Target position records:
★ ★ ★

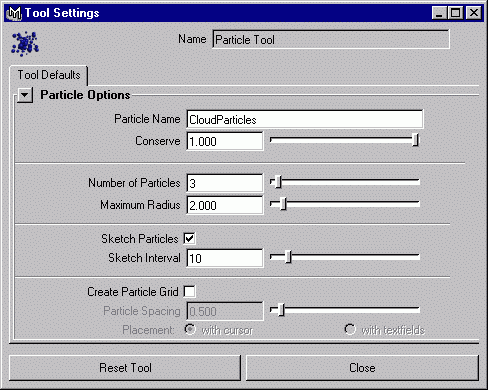Click the Number of Particles input field
This screenshot has height=390, width=488.
[x=225, y=183]
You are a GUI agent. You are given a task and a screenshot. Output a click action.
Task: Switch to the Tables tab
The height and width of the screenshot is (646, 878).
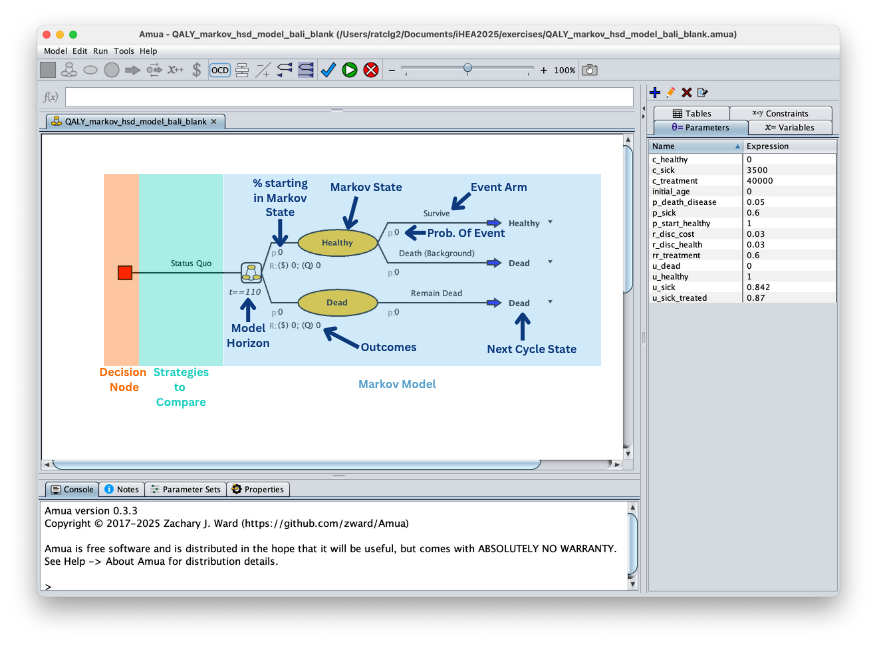pyautogui.click(x=692, y=114)
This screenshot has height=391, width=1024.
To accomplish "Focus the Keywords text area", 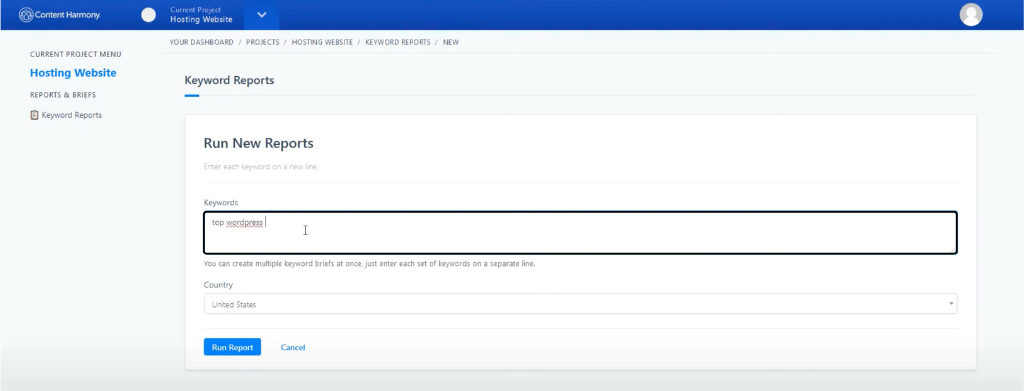I will (580, 232).
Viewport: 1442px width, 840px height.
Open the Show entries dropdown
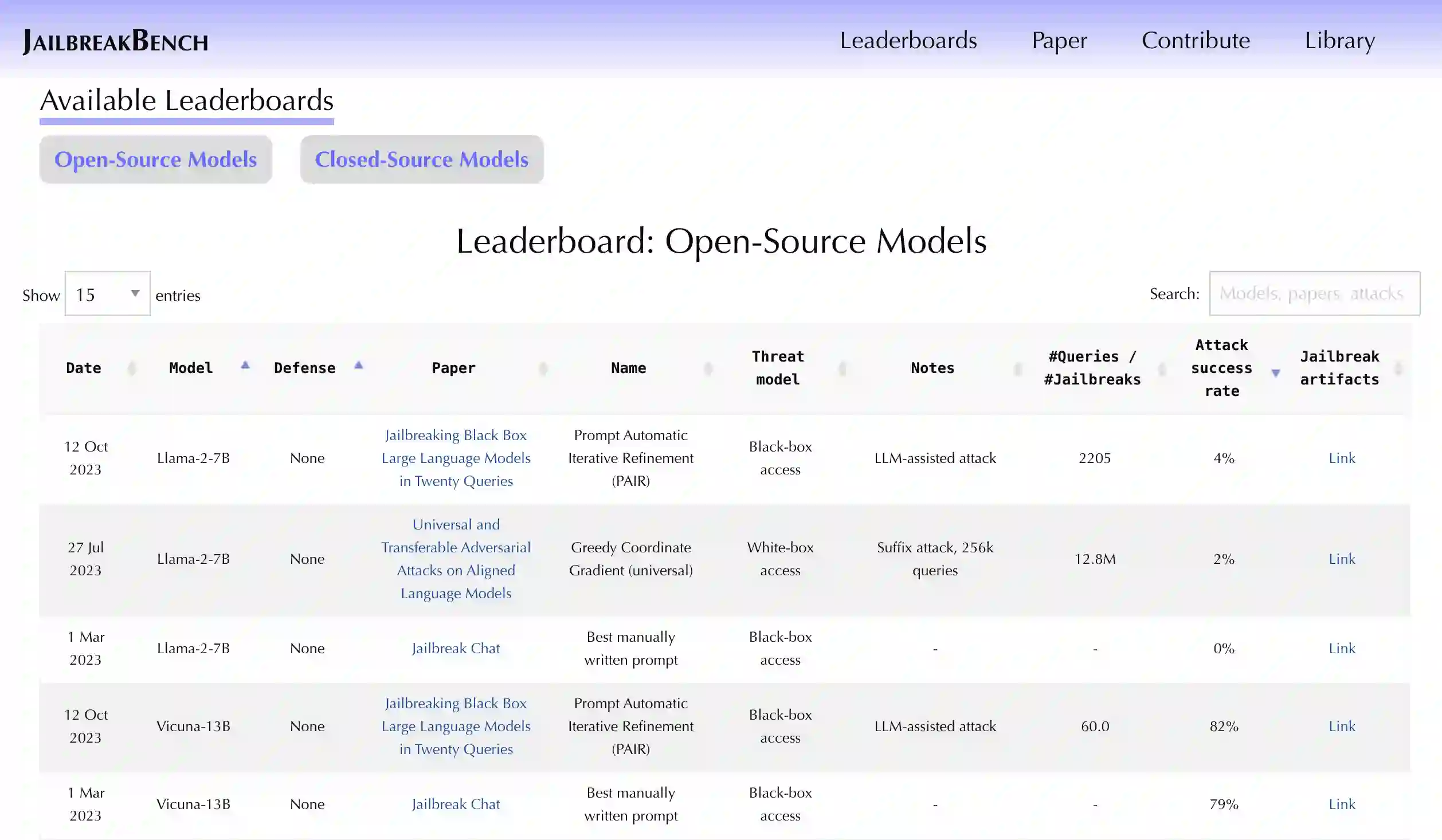pyautogui.click(x=108, y=294)
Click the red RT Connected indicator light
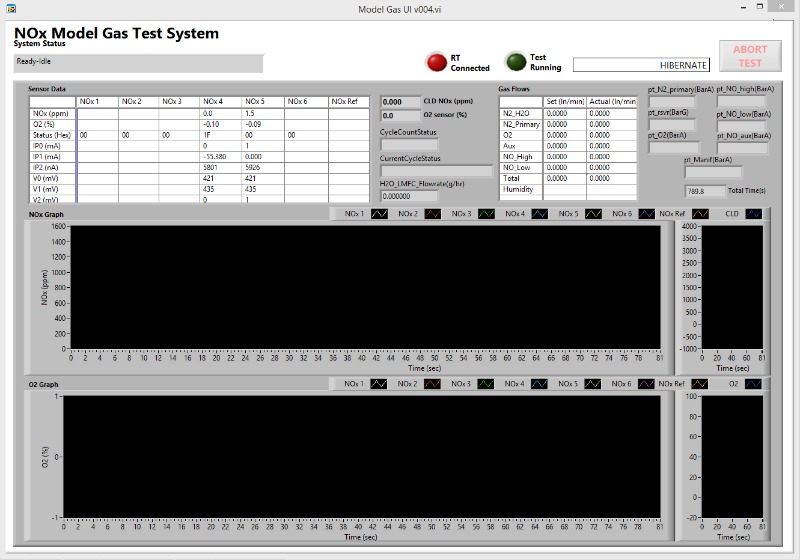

★ ★ ★

● AIM OF THE TASK
Copy each line of the records above that contains the string "height". Case counts.

● ANSWER TO THE TASK
This screenshot has height=390, width=488.
The height and width of the screenshot is (646, 878).
This screenshot has height=391, width=1024.
Viewport: 1442px width, 840px height.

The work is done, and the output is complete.